Who is Jake Webb?
The founder and president of Slash MGMT, Jake Webb, is a self-described “military brat.”
He shares this is “important in the sense that I, when I was a kid, every two years would like move and I would just move to a different country, different state, whatever.”
The constant moving gave him a strong passion for different cultures and art.
“I kind of like really found that I wanted to work with artists, and at the same time, I also had the same vision of “I want to do that, but I want to be a businessman.” and “Like, how do I merge that?” I didn’t know.”
Eventually, Jake began working in LA at an ad marketing agency, where he managed high-end entertainment and celebrity endorsement deals, such as sponsoring Kelly Clarkson.
“And so all that was important because for me to kind of see these macro deals [because] that informed these micro-influencer deals today.”
Starting Slash MGMT
Jake founded Slash MGMT after he realized some of the unfortunate setbacks of the industry.
“For example, I was promoting my client Nikita Dragun [who at the time was much less well known], and they were like oh, she’s not sellable [because] she’s trans, and I was like, this is insane. So, I kind of was like, I can’t work at this company longer, but I can take my roster of clients I really believe in, and I can build something.”
The name Slash came from, “it’s like a joke on the fact that when I first came to LA… like people would make fun of artists with aspirations that were just in many different kinds of creative verticals because they’re like you have to specialize.”
For example, if an artist was an “artist/dancer/actor/model.” However, this diverse creativeness is now celebrated in the creator economy, and many influencers find they need to fit into many roles.
What is Slash MGMT Today?

Dataset content

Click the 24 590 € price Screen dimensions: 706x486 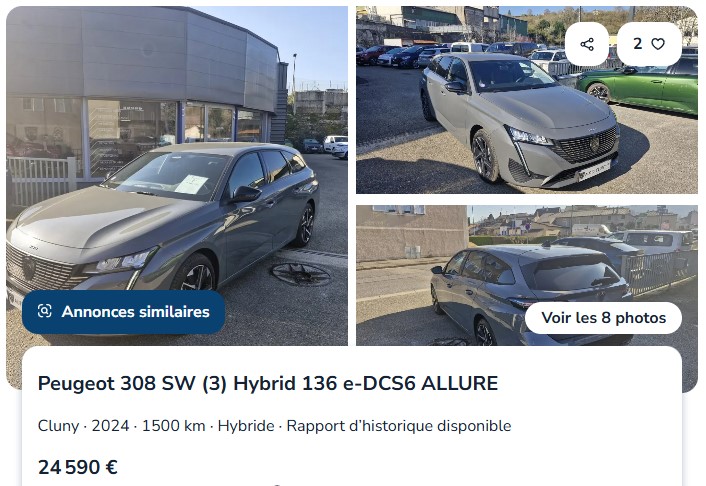pos(78,467)
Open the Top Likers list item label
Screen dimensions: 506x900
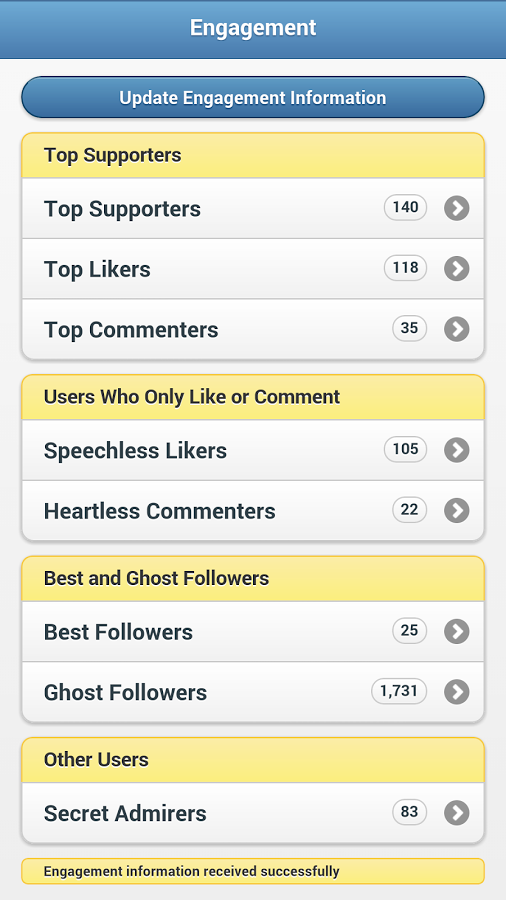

Requirements
(a) List the creative roles in the "artist/dancer/actor/model" example from the article about Jake Webb.
(b) According to the article about Jake Webb, what kind of company did he work for in LA before founding Slash MGMT?

Responses in order
(a) Artist, dancer, actor, model

(b) An ad marketing agency.